Hi readers, whoever you are....I had trouble blogging during the Europe part of my adventures, partly because of lack of internet, computer, and time.  But I wrote the following few posts about what I experienced for 9 days as I traversed England.  I'm sorry I failed to provide more details.  But enjoy!

Tuesday, July 23, 2013

The Emerald Isle....

A short update on Ireland....I have not been able to write so much, but it would be a shame to leave out some of my adventures in this amazing land.  My itinerary was Dublin for a day, Galway/western countryside for two days, and back to Dublin for another day.  Again, a whirlwind tour of too few sites in such a beautiful country.

In Dublin I met a wonderful girl through Couchsurfing, who took me around Dublin.  We shared a wonderful meal together, met some friends at a party, and took me to see an amazing pub in a old church.  On the second day I was in Dublin I hopped to a number of pubs on Temple Bar seeking out live music, and found some awesome bands.  I loved seeing the buskers on Grafton street (where Glen Hansard's character from Once was seen playing), but only a few were really great musicians.  I found the good bands to be in the pubs.

I also went to Trinity College which was old and gorgeous.  It would be incredible to actually go to University here (though a bit strange with all the tourists around).  I saw the famous Book of Kells here, which is basically a 1st century Celtic-monk manuscript of the Gospels, in Latin.  Pretty cool!
Dublin by the Leffey




Galway was gorgeous.  The shopping area was a bit crowded and touresty, but also cool to hear different languages and accents.  One of my favorite moments was taking a long walk to a quiet part of the beach....it took a while to get to a quiet place, because there was a triathalon going on (which was also cool to see, but I wanted to get away from the megaphones and music).  But once I got to the see I sunk my feet in and meditated on the wideness of the space, the coolness of the water, and how I could actually allow myself to be at peace, with no place to go, no time constraints, and nothing particular on my mind....

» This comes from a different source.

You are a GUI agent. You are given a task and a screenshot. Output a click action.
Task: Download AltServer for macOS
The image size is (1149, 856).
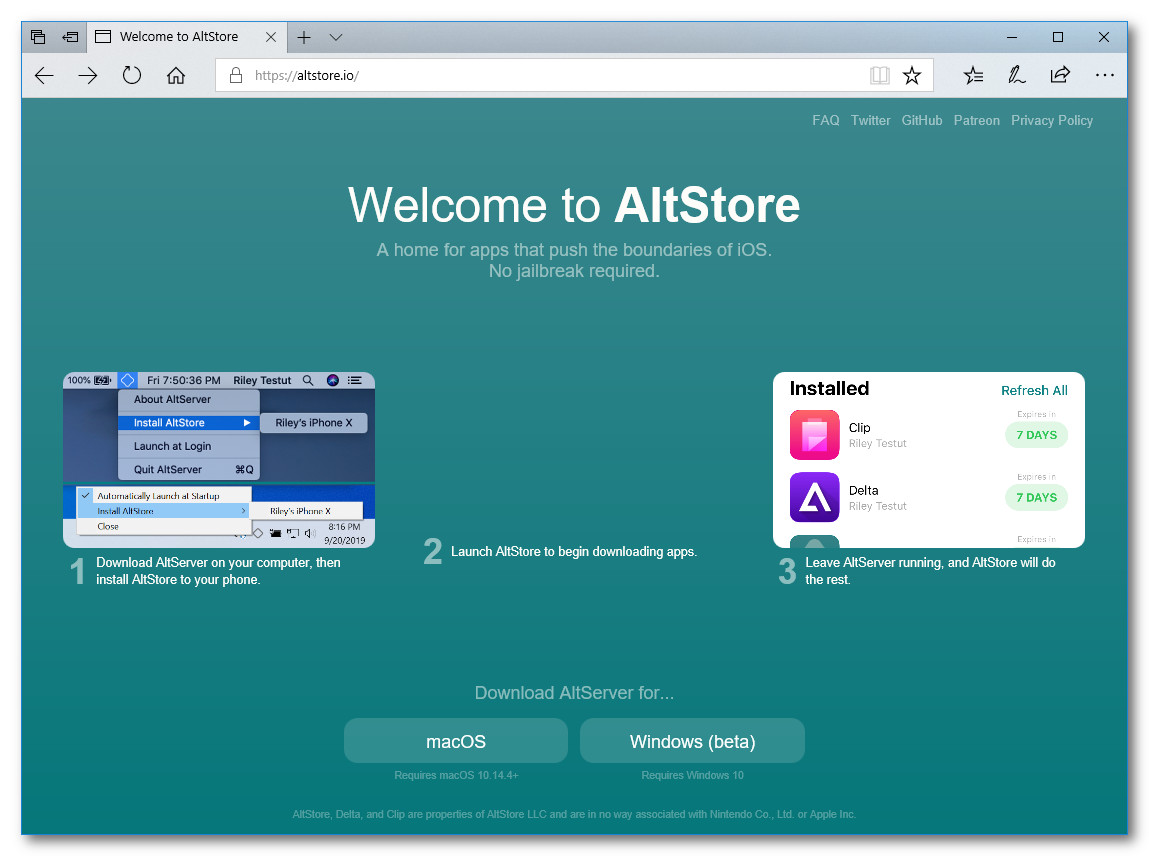click(x=456, y=741)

Galway Art's Fest music tent
There was also the Galway Art Festival happening that weekend, which was fantastic.  There were art galleries and street performers all around the city.  One of my evenings, Josh Ritter was performing in the main performance tent, where you had to have tickets, but I listened from outside from the riverbank.  I also heard a local band here that was outstanding--kindof folksy/indy.  I bought a CD and talked to the main singer for a few minutes about the association between Irish and American Bluegrass.  It's so fascinating how you can listen to a guitar/banjo and/or fiddle and hear either Celtic or American folk (or British folk? i.e. Mumford and Sons) depending on your roots.

Connemara
From Galway I also took an all-day tour of the countryside of Connemara, which was gorgeous green rolling hills, pastures with sheep and horses, scattered shimmering lakes, and old abbey's dotting the land.  Just the Irish countryside I was hoping to see. :)  I believe my Irish side of the family comes from vaguely this area (my mom said Kerry, which is a bit south of where I was), so I envision my ancestors working the land, and I feel a connection here.

Thursday, July 18, 2013

Ode to Bath

Here, upon the River Avon in Bath, I understand the inspirations for Austen's tales.  I sit on a bench, wide enough for two, but it is just me, my imagination, and the sights and sounds of layers of histories of romance....

Wednesday, July 17, 2013

London reflections

London has been a whirlwind adventure, the highlight seeing Midsummer Night's Dream at Shakespeare's Globe.  I bought a 5-pound standing-room "yard" ticket, so I could save some money and have a true peasant experience.  I got there early enough to get a spot right up close, which means a) you are uber close to the actors and b) you get to lean on the stage.  The show was fantastic, witty, and alive.  The actor playing Puck looked like he couldn't have been more than 21, and he had the most charming, coy, sneaky, but underplayed ability.  It was perfect.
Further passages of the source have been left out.